Finding Generators for a Group G when Generators for Imh and Kerh are Known

[Bacle]

Hi, Algebraists:

Say h:G-->G' is a homomorphism between groups, and that we know a set
of generators {ki} for Imh:=h(G)<G' , and we also know of a set of generators
{b_j} for Kerh . Can we use these two sets {ki} and {bj} of generators for
Imh and Kerh respectively, to produce a set of generators for G itself?

It looks a bit like the group extension problem (which I know very little about,
unfortunately).

This is what I have tried so far :


We get a Short Exact Sequence:

1 -->Kerh -->G-->Imh -->1

But I am not sure this sequence necessarily splits (if it doesn't split, then you must acquit!)



It would seem like we could pull-back generators of Imh back into G, i.e., for any g in G, we can write h(g)=Product{$k_i$ $e_i$} of generators in h(G).

Similarly, we know that G/Kerh is Isomorphic to h(G) , and that g~g' iff h(g)=h(g') ( so that,the isomorphism h':G/Kerh-->h(G) is given by h'([g]):=h(g) )

But I get kind of lost around here.

Any Ideas?

Thanks.

 

[micromass]

My thoughts are this:

Take $$\{a_1,...,a_n\}$$ generators of ker(f), and take $$\{b_1,...,b_m\}$$generators of im(f). For every b_i, we can find a c_i such that $$f(c_i)=b_i$$. Then $$\{a_1,...,a_n,b_1,...,b_m\}$$ is a generating set for G.
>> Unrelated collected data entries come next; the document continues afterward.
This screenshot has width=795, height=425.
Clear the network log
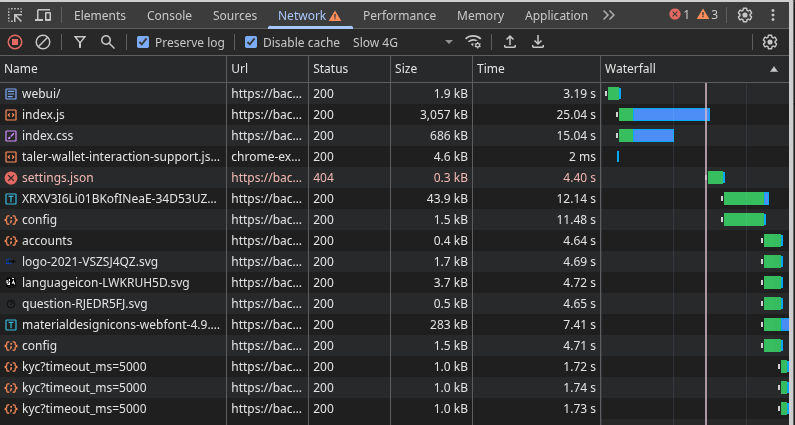pyautogui.click(x=43, y=42)
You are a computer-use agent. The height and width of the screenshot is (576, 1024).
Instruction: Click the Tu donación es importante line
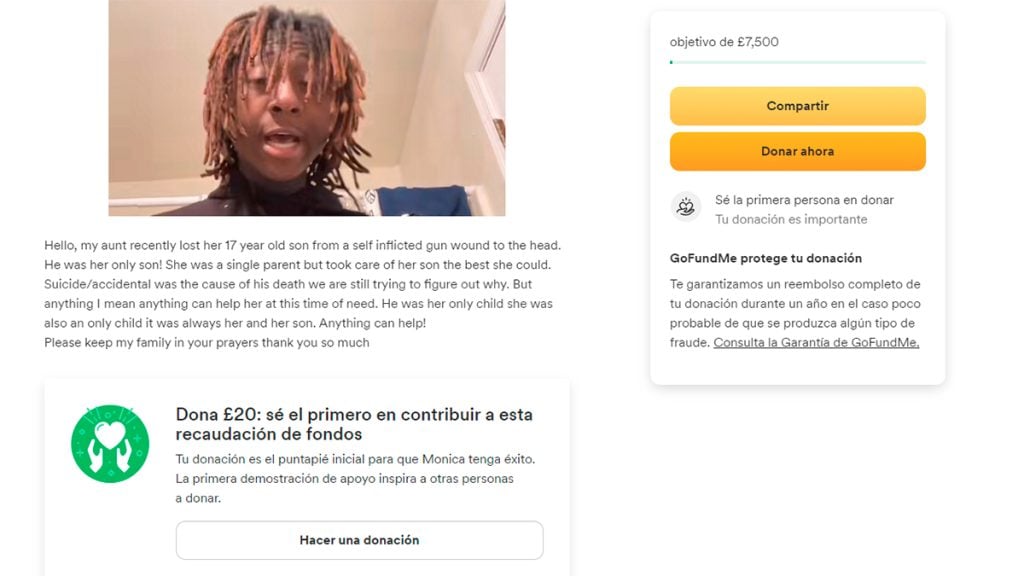click(x=791, y=219)
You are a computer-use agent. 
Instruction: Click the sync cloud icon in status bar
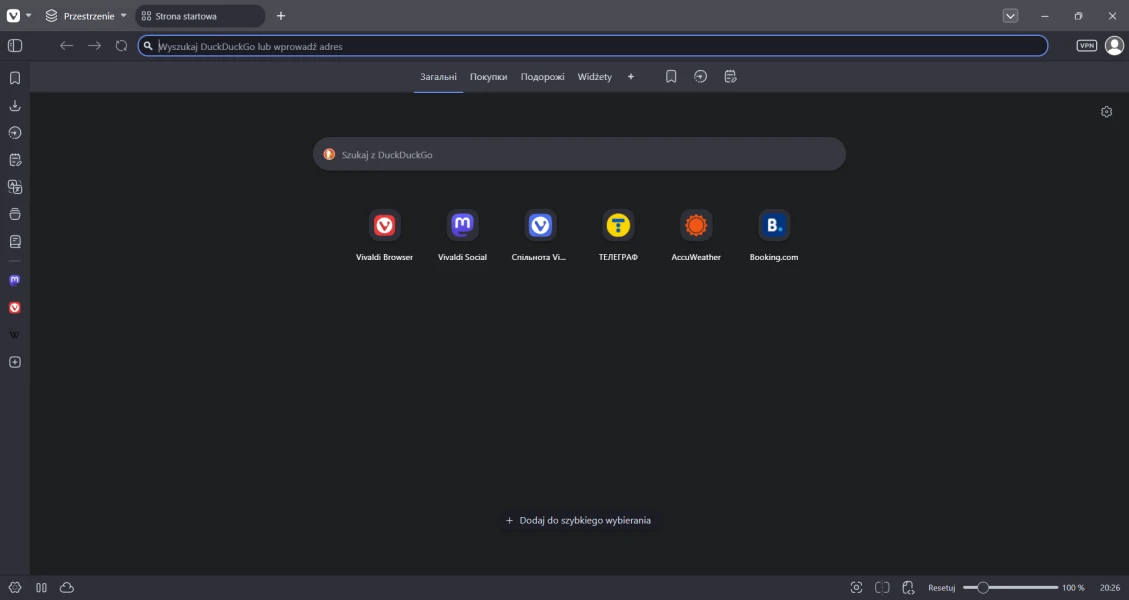click(67, 587)
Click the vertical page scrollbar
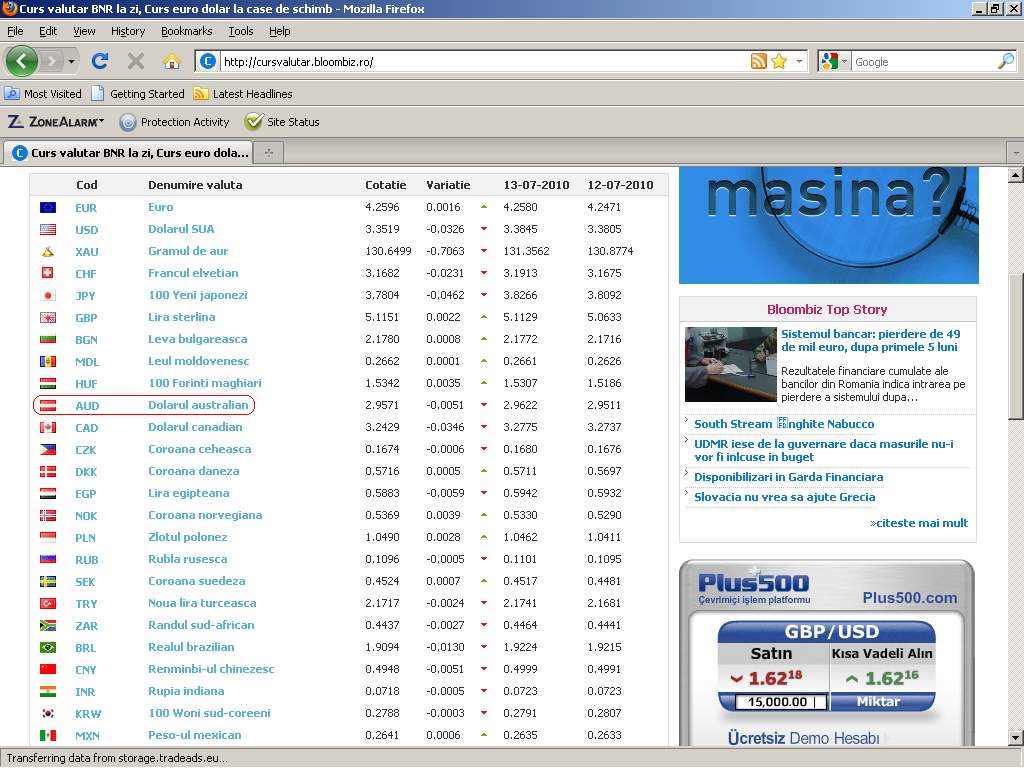Image resolution: width=1024 pixels, height=768 pixels. pyautogui.click(x=1015, y=350)
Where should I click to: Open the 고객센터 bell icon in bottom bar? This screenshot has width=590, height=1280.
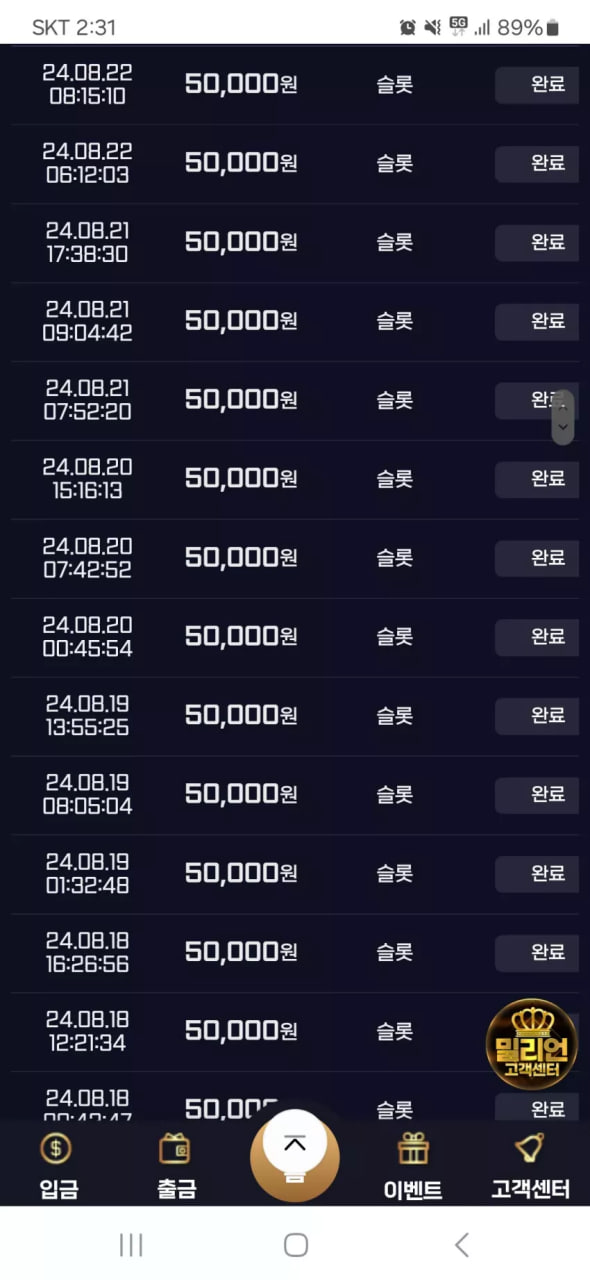[x=529, y=1148]
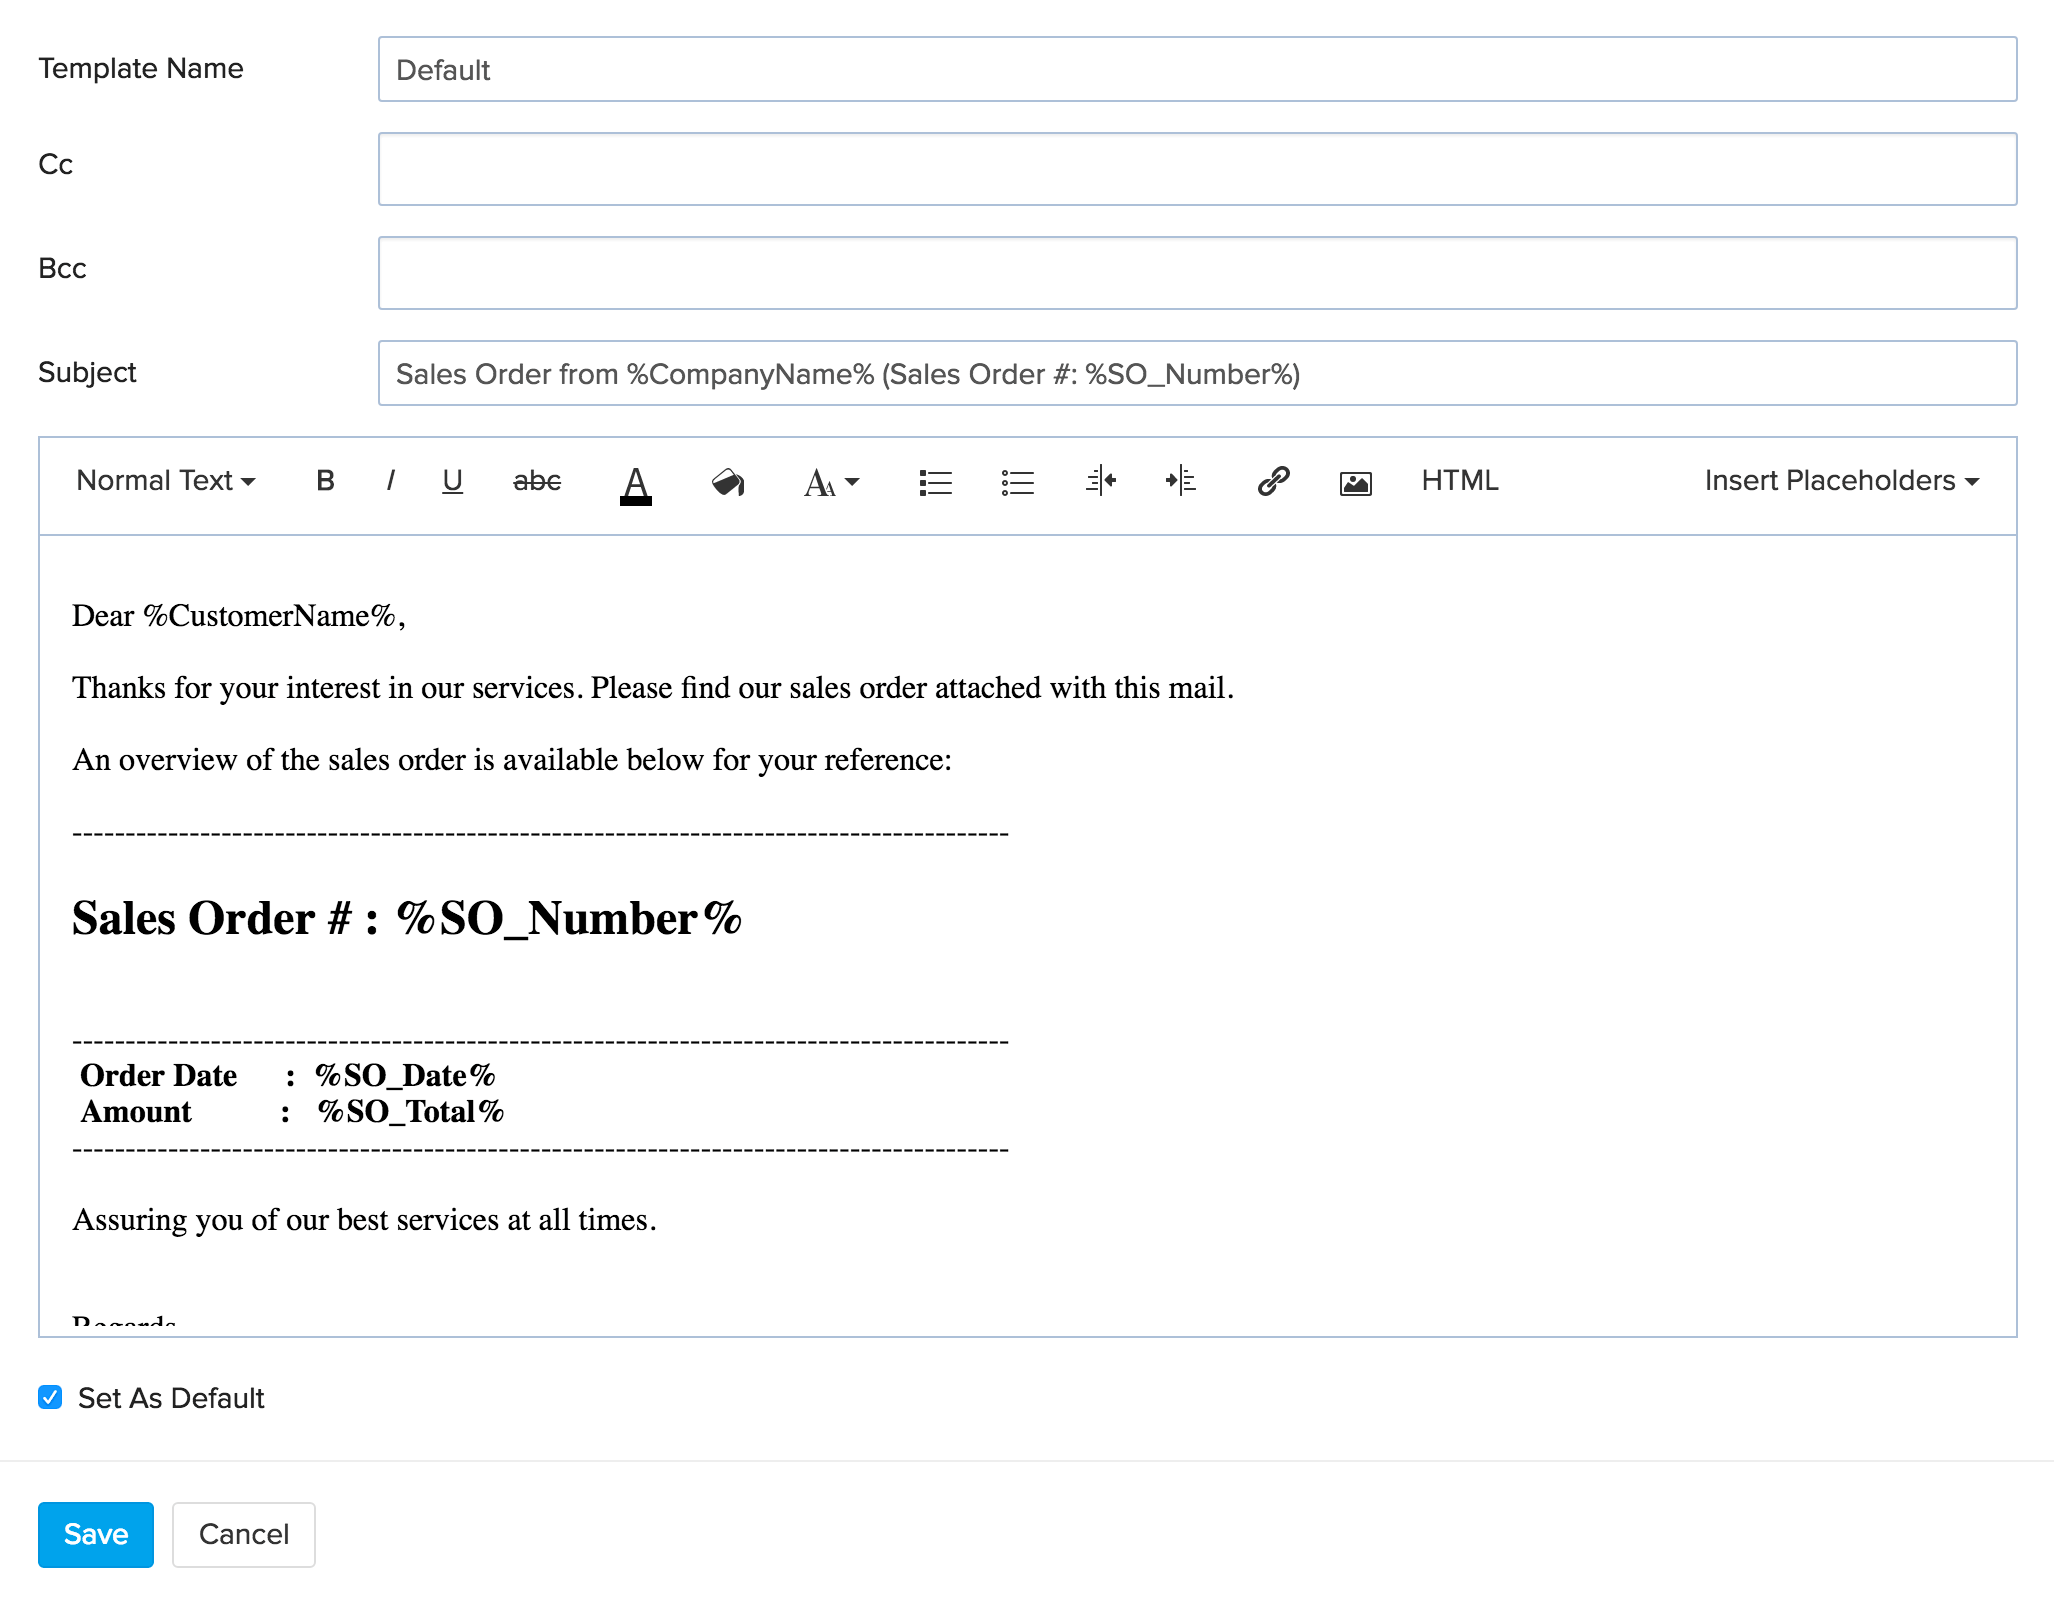The height and width of the screenshot is (1606, 2054).
Task: Click the HTML menu item
Action: [x=1460, y=484]
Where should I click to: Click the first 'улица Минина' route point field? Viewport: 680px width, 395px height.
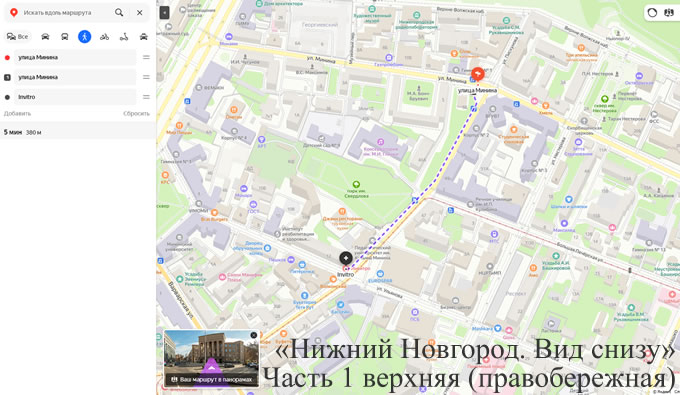pyautogui.click(x=75, y=57)
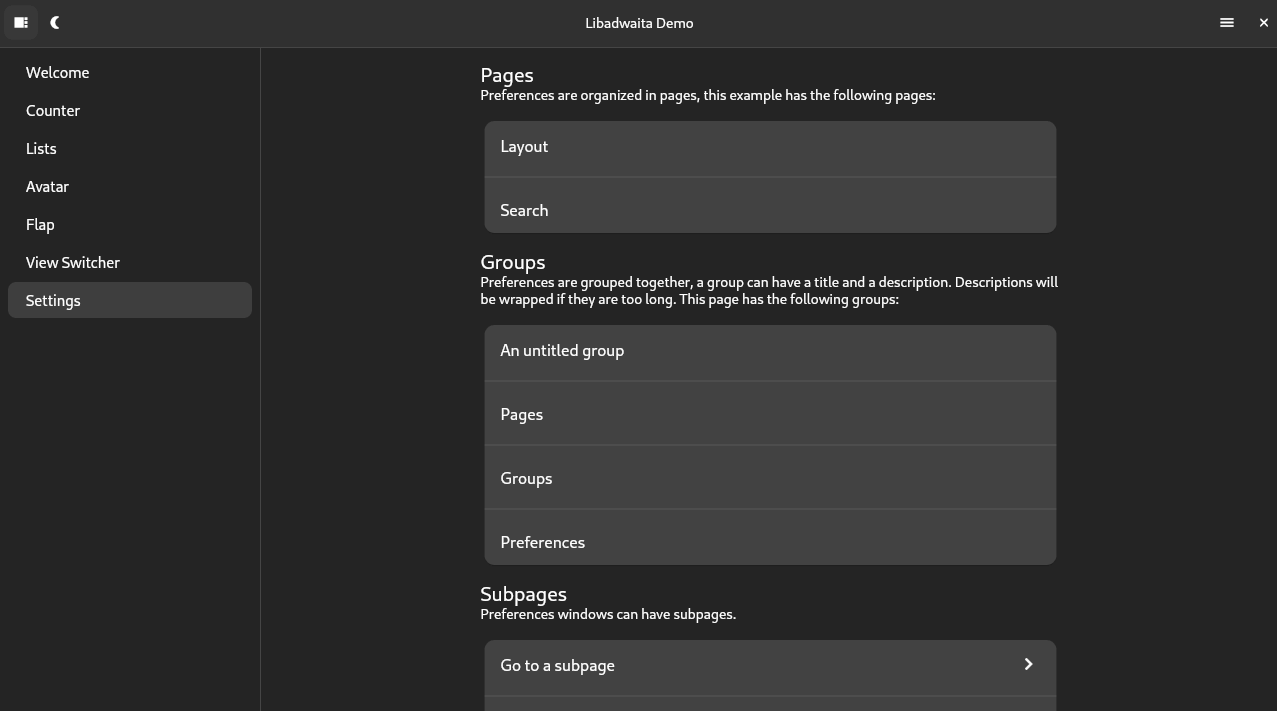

Indeed, take g in G, then we can write f(g) as

$$f(g)=b_{i_1}...b_{i_j}=f(c_{i_1})...f(c_{i_j})=f(c_{i_1}...c_{i_j})$$

Thus

$$f(gc_{i_1}^{-1}...c_{i_j}^{-1})\in Ker(f)$$,

so we can write

$$gc_{i_1}^{-1}...c_{i_j}^{-1}=a_{k_1}...a_{k_l}$$,

so that follows

$$g=c_{i_1}...c_{i_j}a_{k_1}...a_{k_l}$$

We have writte g as a combination of the suitable elements, so the set $$\{a_1,...,a_n,c_1,...,c_m\}$$ is generating...